The government is taking several steps to modernise India’s warehousing and logistics sector. Through initiatives like the National Logistics Policy and the PM Gati Shakti Master Plan, it is working to integrate infrastructure, reduce costs, and encourage digitisation. The development of 35 Multi-Modal Logistics Parks with mechanised warehouses and intermodal terminals, along with giving the sector infrastructure status and state-level incentives, is helping businesses access credit and scale efficiently, making warehousing more reliable and future-ready across India.
Despite rapid growth, India’s warehousing industry faces significant challenges. Soaring land costs near urban hubs and limited availability in peri-urban corridors make Grade-A development difficult, while infrastructure gaps in Tier-II and Tier-III cities slow operational growth. Around 60–70 per cent of warehouses remain unorganised, lacking proper safety standards, compliance, and technology, resulting in inefficiencies. Adoption of automation, AI, and IoT is limited due to high capital costs, fragmented demand, legacy systems, and workforce skill shortages. Cold chain inefficiencies, fragmented supply chains, and complex regulatory frameworks further impede scalability and reduce overall operational effectiveness across the sector.

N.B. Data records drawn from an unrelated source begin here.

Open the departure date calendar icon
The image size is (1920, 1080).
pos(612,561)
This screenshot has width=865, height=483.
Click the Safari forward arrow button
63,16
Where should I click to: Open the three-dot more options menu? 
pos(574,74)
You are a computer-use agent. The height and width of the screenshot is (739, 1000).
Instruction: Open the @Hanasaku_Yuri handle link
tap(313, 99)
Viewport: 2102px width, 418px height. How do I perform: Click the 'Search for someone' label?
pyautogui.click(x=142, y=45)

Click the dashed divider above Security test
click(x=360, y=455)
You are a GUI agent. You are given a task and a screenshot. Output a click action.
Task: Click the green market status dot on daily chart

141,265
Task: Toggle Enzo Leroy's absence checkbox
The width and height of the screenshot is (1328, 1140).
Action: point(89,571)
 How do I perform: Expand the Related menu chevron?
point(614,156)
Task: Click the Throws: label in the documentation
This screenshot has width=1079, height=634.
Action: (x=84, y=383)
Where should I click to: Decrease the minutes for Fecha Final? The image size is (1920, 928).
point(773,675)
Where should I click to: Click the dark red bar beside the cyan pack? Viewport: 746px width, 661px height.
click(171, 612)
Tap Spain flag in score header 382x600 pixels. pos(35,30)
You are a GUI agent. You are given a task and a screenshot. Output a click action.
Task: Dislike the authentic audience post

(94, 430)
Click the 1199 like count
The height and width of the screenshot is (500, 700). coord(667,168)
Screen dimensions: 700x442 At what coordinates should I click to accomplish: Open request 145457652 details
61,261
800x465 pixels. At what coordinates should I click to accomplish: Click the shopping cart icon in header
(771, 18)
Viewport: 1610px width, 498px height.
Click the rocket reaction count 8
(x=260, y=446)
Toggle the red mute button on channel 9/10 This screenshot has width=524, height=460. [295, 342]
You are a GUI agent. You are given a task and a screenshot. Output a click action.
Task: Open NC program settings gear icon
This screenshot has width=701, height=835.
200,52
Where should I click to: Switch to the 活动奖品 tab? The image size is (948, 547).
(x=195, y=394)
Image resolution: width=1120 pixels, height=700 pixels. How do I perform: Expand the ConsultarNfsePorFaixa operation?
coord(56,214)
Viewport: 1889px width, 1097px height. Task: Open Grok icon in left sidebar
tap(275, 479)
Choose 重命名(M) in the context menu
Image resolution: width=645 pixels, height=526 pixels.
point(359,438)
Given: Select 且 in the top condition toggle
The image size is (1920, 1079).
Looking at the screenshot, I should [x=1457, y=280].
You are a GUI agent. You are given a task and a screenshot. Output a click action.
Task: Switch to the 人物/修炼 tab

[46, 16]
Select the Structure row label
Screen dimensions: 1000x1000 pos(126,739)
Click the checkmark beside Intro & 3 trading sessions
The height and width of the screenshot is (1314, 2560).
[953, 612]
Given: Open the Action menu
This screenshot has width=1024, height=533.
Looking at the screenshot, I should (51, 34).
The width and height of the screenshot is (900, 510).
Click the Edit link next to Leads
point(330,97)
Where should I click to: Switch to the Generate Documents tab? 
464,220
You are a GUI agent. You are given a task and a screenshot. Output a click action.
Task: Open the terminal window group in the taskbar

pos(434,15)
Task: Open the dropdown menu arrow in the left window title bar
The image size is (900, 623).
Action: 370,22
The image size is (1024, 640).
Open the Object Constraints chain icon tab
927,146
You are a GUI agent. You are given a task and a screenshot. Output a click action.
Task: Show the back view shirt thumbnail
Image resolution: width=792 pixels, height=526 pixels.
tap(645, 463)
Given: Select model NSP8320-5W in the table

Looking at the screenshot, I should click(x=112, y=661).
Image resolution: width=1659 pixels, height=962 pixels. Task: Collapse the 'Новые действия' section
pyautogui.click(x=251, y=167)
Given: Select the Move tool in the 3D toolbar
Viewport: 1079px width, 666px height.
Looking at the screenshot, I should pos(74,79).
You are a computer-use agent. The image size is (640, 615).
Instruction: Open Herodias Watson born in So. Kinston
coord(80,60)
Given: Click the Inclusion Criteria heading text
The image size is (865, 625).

How are developers tackling high land costs?
Despite Grade-A warehouses now comprising 42 per cent of total stock, the industry faces significant hurdles in meeting growing demand for high-quality facilities. Soaring land prices near major urban hubs make it prohibitively expensive for developers to acquire sites for Grade-A warehouses. At the same time, peri-urban corridors, though slightly more affordable, have limited availability and connectivity issues, restricting large-scale development. Additionally, infrastructure gaps in emerging regions, such as inadequate roads, power supply, and logistics networks, further hinder expansion. Combined with high capital requirements for modern facilities, these factors significantly constrain the ability to scale high-quality warehousing to meet growing demand.
Dr Mehta explained that developers are tackling high land costs by decentralising operations and integrating automation to maintain efficiency. He noted that “combining peri-urban locations, high-density layouts, and flexible financial structures like REITs, sale-and-leaseback arrangements, and joint ventures allows the delivery of Grade-A warehouses close to consumption hubs. This approach enables developers to meet growing demand while optimising costs, ensuring operational efficiency, sustainability, and accessibility, all without compromising the quality and standards expected of modern warehousing facilities”.
While Raj Srinivasan, CEO of NDR Warehousing, highlighted that land near major consumption hubs has become prohibitively expensive as urban centres expand, he noted this poses a significant challenge for developers. He added that, “companies are strategically creating new warehousing clusters just beyond existing zones, where land is more affordable yet well-connected to highways and key markets. This strategy allows developers to maintain Grade-A standards in quality, safety, and sustainability while addressing rising cost pressures”.
Why is technology adoption still slow?
India’s warehousing sector, valued at USD 60.4 billion in 2024 and growing at a CAGR of 10.5 per cent, is rapidly adopting technologies like AI, IoT, WMS, AGVs, and drones, with Grade-A facilities surpassing 300 million sq. ft. and significant private investments from players like IndoSpace. Sustainability initiatives, including solar power and energy-efficient lighting, and hyperlocal warehouses, are also gaining traction to meet e-commerce and logistics demands. By 2030, over 80 per cent of warehouses are expected to adopt some level of automation.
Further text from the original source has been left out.